彼女はわたしの呼びかけにビクッと肩を跳ね上げ、
「き、聞いてるわよ! 黒猫燦とHackLIVEの相性が良いって話よね」
「うん、聞いてなかったねそれ」
「くっ、ゆいくろの会話を耳がシャットアウトしてたわ……」
よくそれであるてまに応募できたな。
「ごめんなさい、穂波さん。今宵も悪気があるわけじゃないのよ」
「わたし!?」
「大丈夫です。わたし気にしてませんから」
「勝手に悪者にされてるわたしが気にするんだけど!?」
このふたり、別に仲が悪い訳ではないし相性が悪いわけでもないと思う。
むしろアリアは頼りになる大人の女性として湊のことを見ているし、わたしより先に車で迎えに行ってたんだから会話も普通にしてたはず。
なのにわたしがここに混じるだけでこうも会話が弾まなくなるとは……、アリアの黒猫燦オタクっぷりを少し甘く見ていたかもしれない。
「アリア。配信中はしっかりね」
「は、はい。頑張ります」
「うん。わたしもできる限りフォローするから」
これがあるてまで完結する案件なら別に問題ないんだけど、今回はHackLIVEと一緒に案件をするんだ。
以前のVTuber学力王のアスカちゃんのように、共演者を放ったらかしてわたしに構いすぎてアンチに叩かれる、なんてことにならないよう、しっかり見てあげないと。
「ん、着いたよ」
車が静かに止まる。
どうやらいろいろ話しているうちにスタジオに到着したようだ。
「わざわざ休日なのにありがと。あとで九条さんに相談してみるね」
「あぁ、さっきの。別にいいわよ、本気で言った訳じゃないし。好きでやってるだけだから」
「え、でも」
「はいはい、九条さんが待ってるから早く行く」
急かされるようにして車から降ろされる。
中では湊とアリアがなにか喋っている様子だったが、わたしには聞こえなかった。
それから一分ぐらいしてアリアも降りる。アドバイスでももらったのか、やる気に満ちている表情だ。
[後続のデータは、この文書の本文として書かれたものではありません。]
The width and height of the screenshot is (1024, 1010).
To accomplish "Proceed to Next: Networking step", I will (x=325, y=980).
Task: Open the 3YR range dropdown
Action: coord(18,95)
「じゃあ、私は用事があるから帰るわよ。夜はタクシーで帰ってね」
「迎えに来てくれないんだ」
「先約があるのよ」
「先約?」
わたしより優先する友好関係が!?
いや普通にあるか。
「どっかの誰かさんが明日誕生日でね。今日はデートに付き合えって」
「で、でででデート!?」
どこの馬の骨と!?
「じゃ、そういうわけで急いでるから。頑張ってね」
「あ、ちょ」
それだけ言い残すと湊は再び車を走らせた。
えぇ……、相手気になるんだけど。
「先輩、どんまい」
「……アリア、お前今日イチの笑顔だね」
「ふふん、猫ちゃんにはもっといい相手がいるわ。そう、たとえば」
「はいはい祭さんね」
ったく、そもそも祭さんにはきりんさんがいるんだからわたしはお呼びじゃないっての。
うっ、この考え方アリアそっくりだな……。今後は自重するか。
そして嫌になるほどニコニコしたアリアを連れて、わたしたちは九条さんが待つ控室へと向かった。